**Page extract:**
********************
The documentation in man 4 hunspell doesn't give any details about how
the REP command works. Are the changes cumulative? For instance, if I have:
REP shon tion
REP dit dict
and I write the word "dishonary". Does hunspell transform it first to
"ditionary", and then transform "ditionary" to "dictionary"?
Or does hunspell, transform "dishonary" to "ditionary" and then stop?
Is it possible to have multiple REP commands with the same string?
For instance can you do this?
REP shon tion
REP shon gion
If I pass the word "dicshionary", it will get transformed to "dictionary" and
if I pass the word "reshon", it will get transformed to "region"?
I wrote out a really long REP table like this:
REP ca ka
REP ca k'a
REP ca kha
REP ca qa
REP ca q'a
REP ca qha
REP co ko
REP co k'o
REP co kho
REP co qo
REP co q'o
REP co qho
REP cu ku
REP cu k'u
REP cu khu
REP cu ku
REP cu k'u
REP cu khu
REP que ke
REP que k'e
REP que khe
REP que qe
REP que q'e
REP que qhe
REP qui ki
REP qui k'i
REP qui khi
REP qui qi
REP qui q'i
REP qui qhi
REP k' k
REP k' kh
REP k' q
REP k' qh
REP k' q'
REP kh k
REP kh k'
REP kh q
REP kh qh
REP kh q'
REP k kh
REP k k'
REP k q
REP k qh
REP k q'
REP q' k
REP q' kh
REP q' k'
REP q' q
REP q' qh
REP qh k
REP qh kh
REP qh k'
REP qh q
REP qh q'
REP q k cocha qocha
REP q kh
REP q k'
REP q qh
REP q q'
Then I realized that I don't have any idea whether hunspell would allow multiple
replacements for the same string. And even if it does work, would it take up so
much processing time that it would be undesirable?
Thanks for any advice you can give me (or any good luck charms you can
pass my way),
PS: I know that you guys probably thought that you had finally solved spell
checking for agglutinitive languages, but as you can see, there are languages a
lot more complicated than Hungarian. And Quechua isn't unique in this regard.
********************
**Given problem:** In two sentences, what does the hunspell post say? Nothing in the listing is needed here.

**Data provided:**
********************
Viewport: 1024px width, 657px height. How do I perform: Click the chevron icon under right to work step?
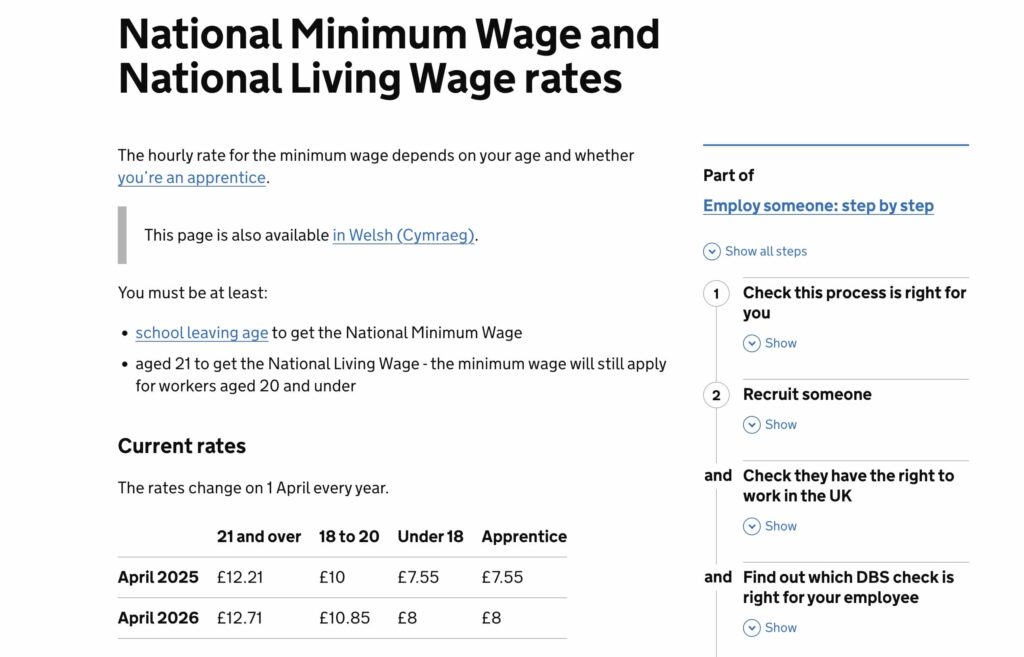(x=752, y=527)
********************
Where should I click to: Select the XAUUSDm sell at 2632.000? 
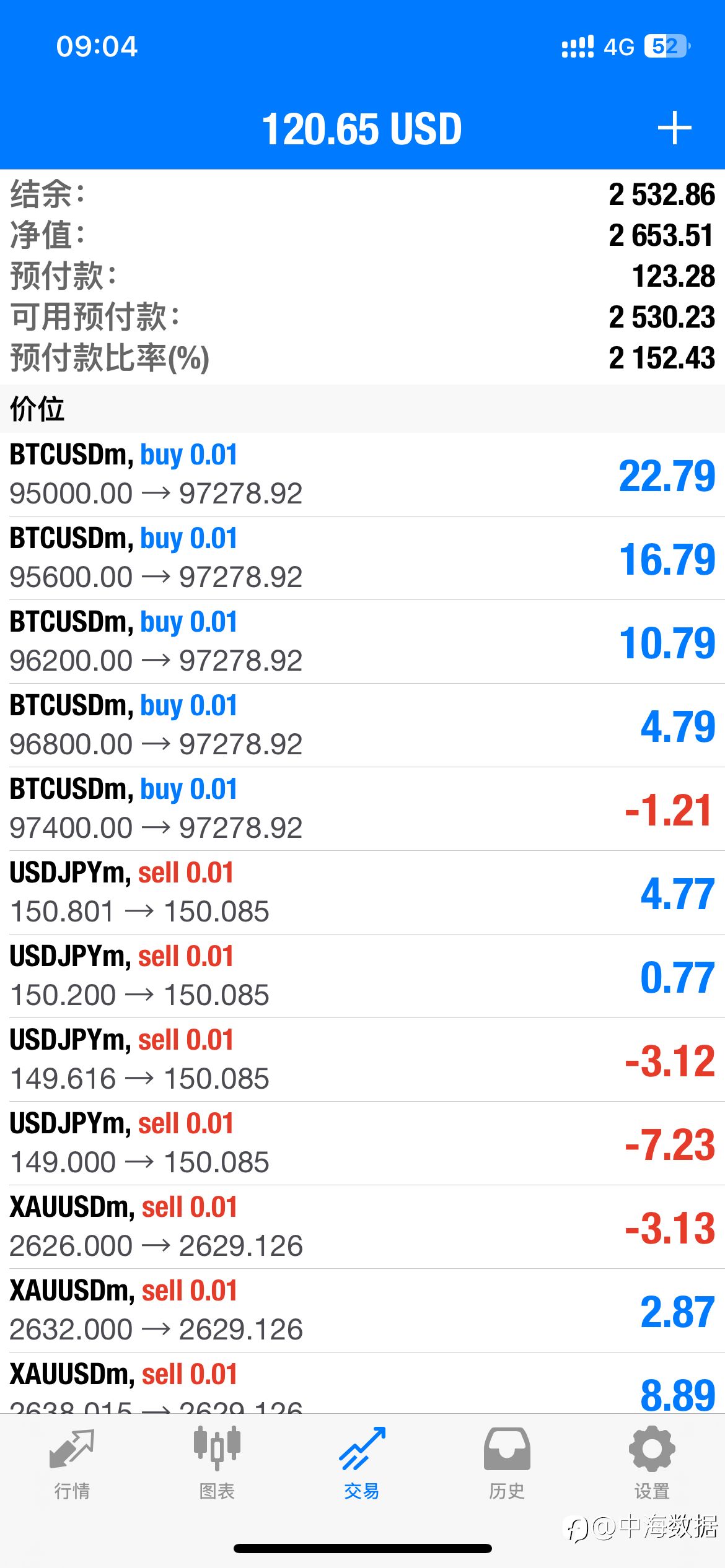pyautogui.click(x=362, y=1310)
********************
**Correct answer:** The writer notes that the hunspell documentation gives no details on how the REP command works, and asks whether its changes are cumulative and whether several REP commands can use the same string. After writing out a long REP table, the writer realizes they don't know whether hunspell allows multiple replacements for one string, or whether doing so would take so much processing time that it would be undesirable.